[Stored data entries]
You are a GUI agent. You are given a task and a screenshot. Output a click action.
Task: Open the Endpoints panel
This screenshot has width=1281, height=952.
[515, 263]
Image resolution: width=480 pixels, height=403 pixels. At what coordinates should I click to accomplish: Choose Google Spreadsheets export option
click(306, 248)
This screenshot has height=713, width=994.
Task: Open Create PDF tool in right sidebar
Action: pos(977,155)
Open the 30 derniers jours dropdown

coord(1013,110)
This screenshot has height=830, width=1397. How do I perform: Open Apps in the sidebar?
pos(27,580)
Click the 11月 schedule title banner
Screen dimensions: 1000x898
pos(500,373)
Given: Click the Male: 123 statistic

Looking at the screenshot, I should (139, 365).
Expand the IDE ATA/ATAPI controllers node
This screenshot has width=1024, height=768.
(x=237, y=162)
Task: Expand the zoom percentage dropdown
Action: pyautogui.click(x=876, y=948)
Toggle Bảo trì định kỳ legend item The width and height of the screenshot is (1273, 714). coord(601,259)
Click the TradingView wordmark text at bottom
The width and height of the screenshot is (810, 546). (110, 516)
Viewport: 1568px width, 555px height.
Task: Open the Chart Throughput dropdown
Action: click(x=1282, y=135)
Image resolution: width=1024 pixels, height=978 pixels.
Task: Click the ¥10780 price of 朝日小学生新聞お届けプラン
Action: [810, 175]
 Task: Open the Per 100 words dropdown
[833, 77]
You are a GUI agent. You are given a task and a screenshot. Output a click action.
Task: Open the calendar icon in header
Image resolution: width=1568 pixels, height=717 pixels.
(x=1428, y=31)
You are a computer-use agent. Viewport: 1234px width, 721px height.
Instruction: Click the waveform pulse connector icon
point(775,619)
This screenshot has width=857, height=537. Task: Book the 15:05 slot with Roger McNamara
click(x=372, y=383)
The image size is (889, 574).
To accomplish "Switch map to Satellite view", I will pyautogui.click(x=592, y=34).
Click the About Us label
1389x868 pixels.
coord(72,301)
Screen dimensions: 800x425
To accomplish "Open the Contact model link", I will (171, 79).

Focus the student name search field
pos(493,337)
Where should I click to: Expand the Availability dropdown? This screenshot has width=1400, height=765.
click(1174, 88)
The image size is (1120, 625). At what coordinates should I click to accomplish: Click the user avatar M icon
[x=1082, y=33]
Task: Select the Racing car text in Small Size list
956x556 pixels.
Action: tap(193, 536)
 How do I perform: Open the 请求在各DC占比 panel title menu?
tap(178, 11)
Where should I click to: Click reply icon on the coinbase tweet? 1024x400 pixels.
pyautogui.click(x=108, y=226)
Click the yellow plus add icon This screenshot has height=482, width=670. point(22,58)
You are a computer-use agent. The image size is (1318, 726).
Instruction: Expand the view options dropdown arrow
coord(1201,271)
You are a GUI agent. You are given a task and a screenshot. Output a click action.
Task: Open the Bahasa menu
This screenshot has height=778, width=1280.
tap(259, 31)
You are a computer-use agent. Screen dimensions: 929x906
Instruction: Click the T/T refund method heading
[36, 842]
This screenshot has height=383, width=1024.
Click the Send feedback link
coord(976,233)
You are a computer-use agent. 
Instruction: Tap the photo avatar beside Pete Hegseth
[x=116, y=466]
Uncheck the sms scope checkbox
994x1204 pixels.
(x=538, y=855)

*EXERCISE REQUIREMENTS:* Each entry above is to be written out exactly.

*ANSWER TO THE PROBLEM:*
You are a GUI agent. You are given a task and a screenshot. Output a click action.
Task: Open the Endpoints panel
This screenshot has width=1281, height=952.
[515, 263]
Image resolution: width=480 pixels, height=403 pixels. At what coordinates should I click to accomplish: Choose Google Spreadsheets export option
click(306, 248)
This screenshot has height=713, width=994.
Task: Open Create PDF tool in right sidebar
Action: pos(977,155)
Open the 30 derniers jours dropdown

coord(1013,110)
This screenshot has height=830, width=1397. How do I perform: Open Apps in the sidebar?
pos(27,580)
Click the 11月 schedule title banner
Screen dimensions: 1000x898
pos(500,373)
Given: Click the Male: 123 statistic

Looking at the screenshot, I should (139, 365).
Expand the IDE ATA/ATAPI controllers node
This screenshot has width=1024, height=768.
(x=237, y=162)
Task: Expand the zoom percentage dropdown
Action: pyautogui.click(x=876, y=948)
Toggle Bảo trì định kỳ legend item The width and height of the screenshot is (1273, 714). coord(601,259)
Click the TradingView wordmark text at bottom
The width and height of the screenshot is (810, 546). (110, 516)
Viewport: 1568px width, 555px height.
Task: Open the Chart Throughput dropdown
Action: click(x=1282, y=135)
Image resolution: width=1024 pixels, height=978 pixels.
Task: Click the ¥10780 price of 朝日小学生新聞お届けプラン
Action: [810, 175]
 Task: Open the Per 100 words dropdown
[833, 77]
You are a GUI agent. You are given a task and a screenshot. Output a click action.
Task: Open the calendar icon in header
Image resolution: width=1568 pixels, height=717 pixels.
(x=1428, y=31)
You are a computer-use agent. Viewport: 1234px width, 721px height.
Instruction: Click the waveform pulse connector icon
point(775,619)
This screenshot has width=857, height=537. Task: Book the 15:05 slot with Roger McNamara
click(x=372, y=383)
The image size is (889, 574).
To accomplish "Switch map to Satellite view", I will pyautogui.click(x=592, y=34).
Click the About Us label
1389x868 pixels.
coord(72,301)
Screen dimensions: 800x425
To accomplish "Open the Contact model link", I will (171, 79).

Focus the student name search field
pos(493,337)
Where should I click to: Expand the Availability dropdown? This screenshot has width=1400, height=765.
click(1174, 88)
The image size is (1120, 625). At what coordinates should I click to accomplish: Click the user avatar M icon
[x=1082, y=33]
Task: Select the Racing car text in Small Size list
956x556 pixels.
Action: tap(193, 536)
 How do I perform: Open the 请求在各DC占比 panel title menu?
tap(178, 11)
Where should I click to: Click reply icon on the coinbase tweet? 1024x400 pixels.
pyautogui.click(x=108, y=226)
Click the yellow plus add icon This screenshot has height=482, width=670. point(22,58)
You are a computer-use agent. The image size is (1318, 726).
Instruction: Expand the view options dropdown arrow
coord(1201,271)
You are a GUI agent. You are given a task and a screenshot. Output a click action.
Task: Open the Bahasa menu
This screenshot has height=778, width=1280.
tap(259, 31)
You are a computer-use agent. Screen dimensions: 929x906
Instruction: Click the T/T refund method heading
[36, 842]
This screenshot has height=383, width=1024.
Click the Send feedback link
coord(976,233)
You are a computer-use agent. 
Instruction: Tap the photo avatar beside Pete Hegseth
[x=116, y=466]
Uncheck the sms scope checkbox
994x1204 pixels.
(x=538, y=855)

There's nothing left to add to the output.